### Extracted data

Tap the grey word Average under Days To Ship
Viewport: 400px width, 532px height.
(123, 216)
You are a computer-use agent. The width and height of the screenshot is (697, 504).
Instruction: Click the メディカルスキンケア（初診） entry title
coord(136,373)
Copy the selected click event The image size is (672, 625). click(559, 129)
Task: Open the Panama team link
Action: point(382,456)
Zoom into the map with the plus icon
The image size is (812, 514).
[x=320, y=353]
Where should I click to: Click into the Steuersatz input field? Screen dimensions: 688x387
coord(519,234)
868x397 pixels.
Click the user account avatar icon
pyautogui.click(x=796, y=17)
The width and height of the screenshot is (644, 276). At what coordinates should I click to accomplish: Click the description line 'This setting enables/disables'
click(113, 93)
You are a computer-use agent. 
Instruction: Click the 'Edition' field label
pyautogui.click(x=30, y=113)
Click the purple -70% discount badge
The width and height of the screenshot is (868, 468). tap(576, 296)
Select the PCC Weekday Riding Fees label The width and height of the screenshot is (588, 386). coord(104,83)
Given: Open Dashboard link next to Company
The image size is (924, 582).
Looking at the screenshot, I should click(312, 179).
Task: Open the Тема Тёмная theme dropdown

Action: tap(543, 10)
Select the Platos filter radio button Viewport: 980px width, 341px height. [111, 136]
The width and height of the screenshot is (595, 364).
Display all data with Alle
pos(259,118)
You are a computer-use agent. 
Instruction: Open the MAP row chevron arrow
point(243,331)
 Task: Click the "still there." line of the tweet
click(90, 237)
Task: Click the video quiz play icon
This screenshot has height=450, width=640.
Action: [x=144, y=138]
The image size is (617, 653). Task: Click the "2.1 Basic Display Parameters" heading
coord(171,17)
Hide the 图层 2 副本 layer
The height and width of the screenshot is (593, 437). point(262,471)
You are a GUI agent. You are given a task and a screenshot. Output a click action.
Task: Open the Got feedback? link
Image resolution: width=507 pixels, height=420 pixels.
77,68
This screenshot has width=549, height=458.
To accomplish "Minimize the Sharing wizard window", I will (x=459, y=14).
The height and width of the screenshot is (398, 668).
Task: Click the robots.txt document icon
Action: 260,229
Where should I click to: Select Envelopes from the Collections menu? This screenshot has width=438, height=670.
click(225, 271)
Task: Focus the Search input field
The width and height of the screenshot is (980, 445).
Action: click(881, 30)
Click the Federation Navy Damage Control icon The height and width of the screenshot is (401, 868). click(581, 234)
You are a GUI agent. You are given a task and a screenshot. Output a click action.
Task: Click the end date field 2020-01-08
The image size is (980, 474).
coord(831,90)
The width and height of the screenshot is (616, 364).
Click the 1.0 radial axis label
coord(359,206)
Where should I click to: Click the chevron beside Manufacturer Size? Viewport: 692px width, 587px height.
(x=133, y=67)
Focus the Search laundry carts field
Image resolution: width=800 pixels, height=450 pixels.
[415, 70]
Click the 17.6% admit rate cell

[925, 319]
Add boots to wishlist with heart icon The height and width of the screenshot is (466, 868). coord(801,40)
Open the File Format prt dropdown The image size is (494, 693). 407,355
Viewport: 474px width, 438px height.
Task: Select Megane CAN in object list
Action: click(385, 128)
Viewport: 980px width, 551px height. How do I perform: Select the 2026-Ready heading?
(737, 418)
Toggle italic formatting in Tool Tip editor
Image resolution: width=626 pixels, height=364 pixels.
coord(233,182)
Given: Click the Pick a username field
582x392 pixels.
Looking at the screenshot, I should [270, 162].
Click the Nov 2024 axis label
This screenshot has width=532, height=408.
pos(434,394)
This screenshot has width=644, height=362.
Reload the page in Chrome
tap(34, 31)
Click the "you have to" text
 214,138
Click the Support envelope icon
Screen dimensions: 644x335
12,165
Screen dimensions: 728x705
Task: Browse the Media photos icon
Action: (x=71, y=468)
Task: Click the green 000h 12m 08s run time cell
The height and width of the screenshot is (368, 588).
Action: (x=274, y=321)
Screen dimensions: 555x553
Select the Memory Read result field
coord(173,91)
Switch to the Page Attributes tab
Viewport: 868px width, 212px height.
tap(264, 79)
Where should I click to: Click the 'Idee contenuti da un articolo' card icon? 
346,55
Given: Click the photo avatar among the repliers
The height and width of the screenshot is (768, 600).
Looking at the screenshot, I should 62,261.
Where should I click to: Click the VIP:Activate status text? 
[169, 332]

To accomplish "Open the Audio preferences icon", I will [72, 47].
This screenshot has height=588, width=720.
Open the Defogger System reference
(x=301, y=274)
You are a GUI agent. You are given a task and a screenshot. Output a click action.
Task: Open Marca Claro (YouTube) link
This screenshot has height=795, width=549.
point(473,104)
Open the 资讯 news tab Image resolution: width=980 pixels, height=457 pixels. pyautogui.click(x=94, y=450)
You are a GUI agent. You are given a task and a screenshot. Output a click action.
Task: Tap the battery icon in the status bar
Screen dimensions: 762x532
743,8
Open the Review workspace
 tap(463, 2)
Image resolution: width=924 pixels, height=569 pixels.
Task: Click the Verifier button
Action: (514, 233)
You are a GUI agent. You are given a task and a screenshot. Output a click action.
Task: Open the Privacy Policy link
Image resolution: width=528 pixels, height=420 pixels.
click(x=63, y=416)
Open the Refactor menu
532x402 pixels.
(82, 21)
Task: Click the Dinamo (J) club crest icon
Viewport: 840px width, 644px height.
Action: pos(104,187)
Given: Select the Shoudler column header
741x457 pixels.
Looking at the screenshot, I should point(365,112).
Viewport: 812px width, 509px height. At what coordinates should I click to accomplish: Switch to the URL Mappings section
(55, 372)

### Required work
Your task is to return each line of the data above that contains the string "Search".

### Your response
Task: Focus the Search input field
Focus the Search laundry carts field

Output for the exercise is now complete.